Harvest Your Own Herbs
Bypass the drug store and plant your own herbs.
By Lynda Liu
Whatever your reason, you've decided to take spade in hand and grow your own medicinal herbs.
You're certainly in for some fun. But before you become the Martha Stewart of botanicals, make sure you've researched and learned about the herbs you're growing -- and taking.
Is Geography on Your Side?
First, choose herbs that will grow in your climate. "Most seed companies will be able to tell you what can grow where," says Cris Bosted, R.N., L.M.P., a garden manager and third-year student at Bastyr University. Catalogs will usually tell you how much light and moisture a plant needs.
Seeds grown in your area are the most likely to agree with your climate and soil, so look for local sources. Bosted recommends organic ones, too, on the principle that you're better off not drinking pesticides, hormones, and other additives along with your tea. "The closer you get to being toxin-free, the better and the more comfortable you'll be putting that product in your body," she says.
Harvest time depends on which part of the plant you're using. Kara Dinda, Education Director at the American Botanical Council, recommends harvesting the leaves and stems before the plant blooms. "The medicinal constituents tend to be higher at that point," she says. "As soon as a plant begins to produce flowers, most of its energy goes to flower production."
With few exceptions, flowers can be harvested in full bloom and fruits should be picked when ripened, she says. Collect seeds in the early fall -- before they shatter when the pod cracks open.
Collect roots in the fall or winter, when the aboveground parts of the plant have died and the plant's energies are concentrated below. With many of the plants, such as echinacea, you can dig up the root ball, break it up, harvest what you need, and replant the rest.
Drying and Storage
To dry the herbs, use racks made with fine mesh cloth. (Avoid metal and plastic, as they can affect the herbs' flavor.) Place them in a dark, dry place. Leaves and flowers can be put on the drying racks as they are, says Bosted. Roots first should be cut into smaller pieces -- from one-eighth to one-fourth of an inch -- so they'll be easier to use. Leaves will require a few days to dry, flowers about two weeks, and roots up to a month. You can also use a food dehydrator.
Be sure your herbs are completely dry before putting them away or they'll end up molding. Store your herbs in dark glass bottles. (Herbs will pick up the taste of plastic ones, and clear bottles will let too much light in, which will alter the herbs.) Store the bottles in a dark, dry place.

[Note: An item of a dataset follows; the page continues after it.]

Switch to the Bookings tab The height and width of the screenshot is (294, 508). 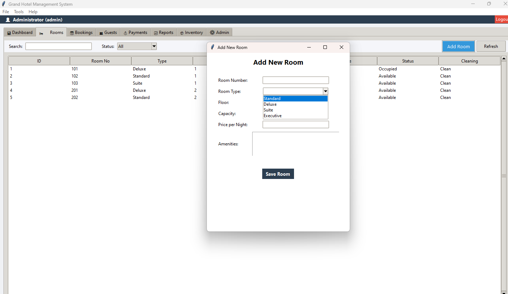click(81, 33)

If you've dried more herbs than you're going to use, you can put your leftovers in the freezer right after drying. "What you're doing is preventing the oxidation process, which breaks down the chemicals and the plant," says Bosted. Those bottles should keep for two years. Otherwise, keep your home-dried herbs for a year and then toss them out.
For medicinal purposes, dried herbs are usually preferable to fresh ones, because they contain more concentrated amounts of active ingredients. There are exceptions, though. Garlic is better fresh because it contains unstable compounds that deteriorate when dried, says Dinda. Also, much of the research concerning echinacea has focused on the juice of the fresh-pressed herb. If that's how you want to take your echinacea, you'll have to use the plants when they're freshly picked.
Stinging nettle contains compounds that break down when dried, so Dinda recommends preserving this herb by freezing it instead. One herb you won't be able to prepare by yourself is ginkgo biloba. The product in the stores is a very concentrated extract with certain chemicals removed, something you won't be able to do at home.
If you decide to pick herbs out in the wild, take no more than 10% of what you see of any given herb, Dinda suggests. That leaves the remaining 90% to regenerate and ensures that others can share your pleasure.